#### [Requirements]
Copy word for word the passage of the MongoDB schema text that starts at "Let’s go through" and ends at "of our schema.".

#### [Page text]
+--

Let’s go through the additions we made to our schema:

  • First, note the use of the additionalProperties:false attribute: it prevents us from adding any attribute other than those mentioned in the properties section. For example, it will no longer be possible to insert data containing a misspelled pryce attribute. As a result, the use of additionalProperties:false at the root level of the document also makes the declaration of the _id property mandatory: whether our insert code explicitly sets it or not, it is a field MongoDB requires and would automatically create, if not present. Thus, we must include it explicitly in the properties section of our schema.
  • Second, we have chosen to declare the quantity attribute as either a short or long integer between 1 and 99 (using the minimum, maximum and exclusiveMaximum attributes). Of course, because our schema only allows integers lower than 100, we could simply have set the bsonType property to int. But adding long as a valid type makes application code more flexible, especially if there might be plans to lift the maximum restriction.
  • Finally, note that the description attribute (present in the item, price, and quantity attribute declarations) is entirely optional and has no effect on the schema aside from documenting the schema for the reader.

With the schema above, the following documents can be inserted into our orders collection:

db.orders.insert({ 
    "item": "jkl", 
    "price": NumberDecimal(15.50),
    "quantity": NumberInt(99)

+--

#### [Source excerpt]
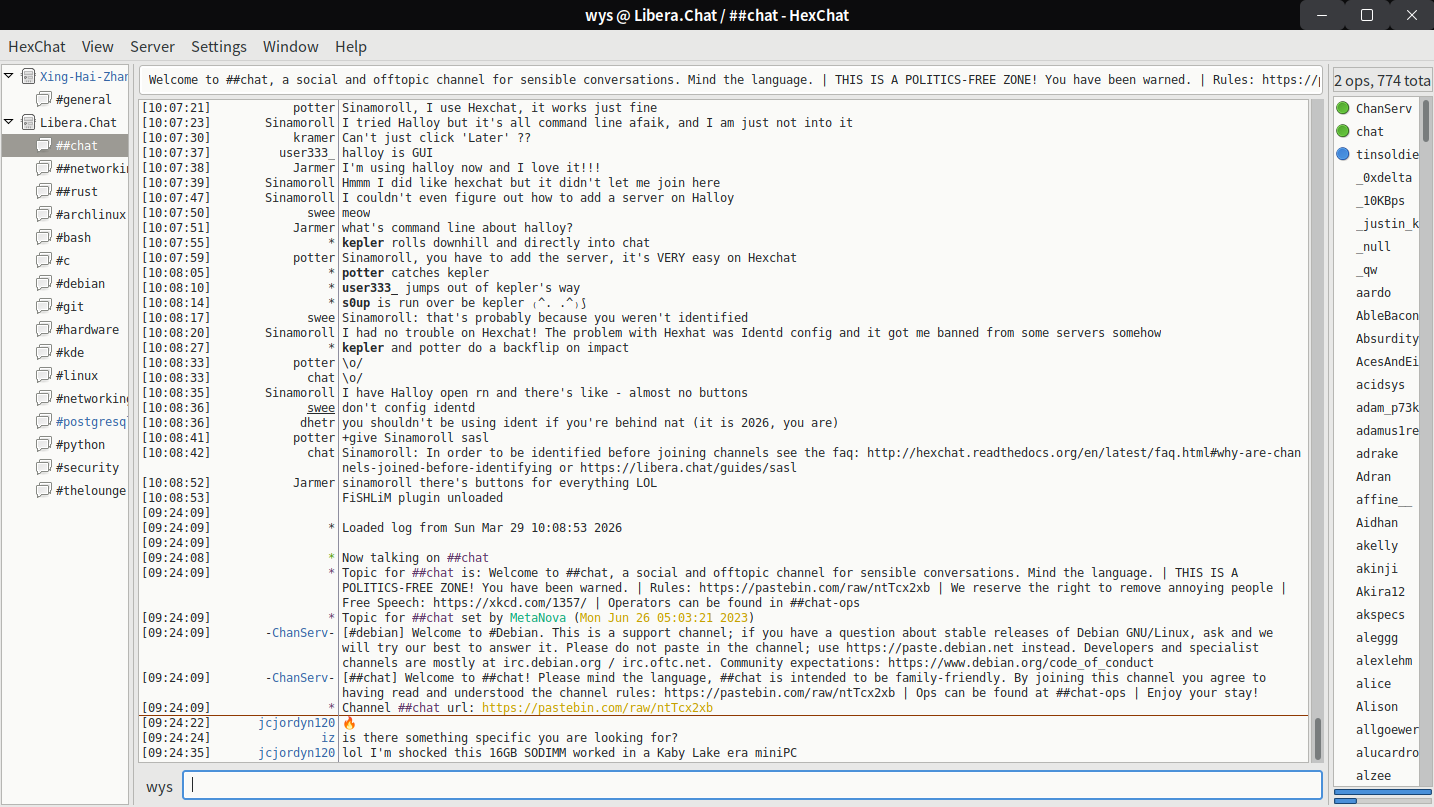The width and height of the screenshot is (1434, 807).
Task: Click the wys nickname button
Action: (159, 786)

+--

#### [Complete output]
Let’s go through the additions we made to our schema:

  • First, note the use of the additionalProperties:false attribute: it prevents us from adding any attribute other than those mentioned in the properties section. For example, it will no longer be possible to insert data containing a misspelled pryce attribute. As a result, the use of additionalProperties:false at the root level of the document also makes the declaration of the _id property mandatory: whether our insert code explicitly sets it or not, it is a field MongoDB requires and would automatically create, if not present. Thus, we must include it explicitly in the properties section of our schema.